▸ **WHAT THE EXERCISE ASKS**
List every line in this data where the string "resolution" occurs.

(DATA PROVIDED begins)

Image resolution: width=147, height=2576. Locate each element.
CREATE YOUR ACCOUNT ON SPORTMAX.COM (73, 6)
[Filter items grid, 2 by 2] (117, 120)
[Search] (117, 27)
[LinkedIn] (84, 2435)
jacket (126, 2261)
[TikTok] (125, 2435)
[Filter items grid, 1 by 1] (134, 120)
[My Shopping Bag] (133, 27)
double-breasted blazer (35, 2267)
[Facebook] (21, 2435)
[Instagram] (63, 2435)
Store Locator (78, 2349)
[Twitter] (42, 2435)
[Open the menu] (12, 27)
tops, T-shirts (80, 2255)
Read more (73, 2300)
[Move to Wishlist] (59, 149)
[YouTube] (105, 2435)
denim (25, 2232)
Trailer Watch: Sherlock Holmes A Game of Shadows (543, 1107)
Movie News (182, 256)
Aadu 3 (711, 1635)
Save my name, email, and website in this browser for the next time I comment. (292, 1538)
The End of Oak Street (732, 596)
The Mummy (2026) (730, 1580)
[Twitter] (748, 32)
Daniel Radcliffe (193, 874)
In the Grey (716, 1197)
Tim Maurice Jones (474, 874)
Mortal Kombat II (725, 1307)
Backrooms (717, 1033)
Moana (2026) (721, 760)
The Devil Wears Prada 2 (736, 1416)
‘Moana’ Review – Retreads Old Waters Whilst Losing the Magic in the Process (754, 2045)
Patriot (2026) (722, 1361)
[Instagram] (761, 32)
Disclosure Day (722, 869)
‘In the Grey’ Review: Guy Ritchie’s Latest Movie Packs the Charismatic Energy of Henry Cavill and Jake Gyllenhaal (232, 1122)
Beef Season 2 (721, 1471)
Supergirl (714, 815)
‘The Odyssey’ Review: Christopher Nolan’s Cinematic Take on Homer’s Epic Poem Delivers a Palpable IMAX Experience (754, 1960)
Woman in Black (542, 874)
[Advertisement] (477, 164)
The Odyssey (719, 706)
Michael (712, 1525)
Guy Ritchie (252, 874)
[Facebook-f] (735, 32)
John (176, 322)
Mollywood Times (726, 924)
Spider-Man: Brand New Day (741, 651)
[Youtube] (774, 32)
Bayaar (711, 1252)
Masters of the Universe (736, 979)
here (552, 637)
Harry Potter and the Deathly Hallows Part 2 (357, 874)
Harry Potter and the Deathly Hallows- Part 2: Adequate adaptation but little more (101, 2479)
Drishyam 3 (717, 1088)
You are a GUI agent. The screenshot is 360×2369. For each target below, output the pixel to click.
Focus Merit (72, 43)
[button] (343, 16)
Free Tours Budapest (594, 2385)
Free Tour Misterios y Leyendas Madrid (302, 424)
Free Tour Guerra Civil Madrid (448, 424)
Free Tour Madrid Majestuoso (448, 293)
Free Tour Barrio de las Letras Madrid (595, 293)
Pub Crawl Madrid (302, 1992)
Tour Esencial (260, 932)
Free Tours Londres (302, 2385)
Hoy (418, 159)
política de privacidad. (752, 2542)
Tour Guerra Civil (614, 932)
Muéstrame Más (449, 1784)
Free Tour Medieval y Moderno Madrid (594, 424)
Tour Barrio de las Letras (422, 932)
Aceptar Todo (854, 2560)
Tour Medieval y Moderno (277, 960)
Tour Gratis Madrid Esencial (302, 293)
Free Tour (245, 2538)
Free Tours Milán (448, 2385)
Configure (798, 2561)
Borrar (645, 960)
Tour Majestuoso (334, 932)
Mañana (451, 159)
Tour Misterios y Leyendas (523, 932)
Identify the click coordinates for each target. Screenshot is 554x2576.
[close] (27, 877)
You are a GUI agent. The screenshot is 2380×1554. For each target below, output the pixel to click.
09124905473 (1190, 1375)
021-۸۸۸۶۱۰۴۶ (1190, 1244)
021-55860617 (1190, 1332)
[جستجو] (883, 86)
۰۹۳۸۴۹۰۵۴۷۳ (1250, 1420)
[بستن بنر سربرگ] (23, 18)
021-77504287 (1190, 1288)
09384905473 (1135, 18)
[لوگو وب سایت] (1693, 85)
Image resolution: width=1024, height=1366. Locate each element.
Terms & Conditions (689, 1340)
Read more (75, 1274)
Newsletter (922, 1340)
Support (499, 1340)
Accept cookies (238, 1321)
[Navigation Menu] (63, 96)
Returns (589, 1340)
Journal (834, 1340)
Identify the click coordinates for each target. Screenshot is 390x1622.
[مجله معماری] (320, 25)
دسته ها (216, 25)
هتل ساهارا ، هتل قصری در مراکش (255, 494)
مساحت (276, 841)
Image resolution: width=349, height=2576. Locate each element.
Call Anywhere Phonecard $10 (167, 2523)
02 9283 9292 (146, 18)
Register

(DATA PROVIDED ends)

▸ **RESPONSE BOX**
Image resolution: width=147, height=2576. Locate each element.
Image resolution: width=1024, height=1366. Locate each element.
Image resolution: width=349, height=2576. Locate each element.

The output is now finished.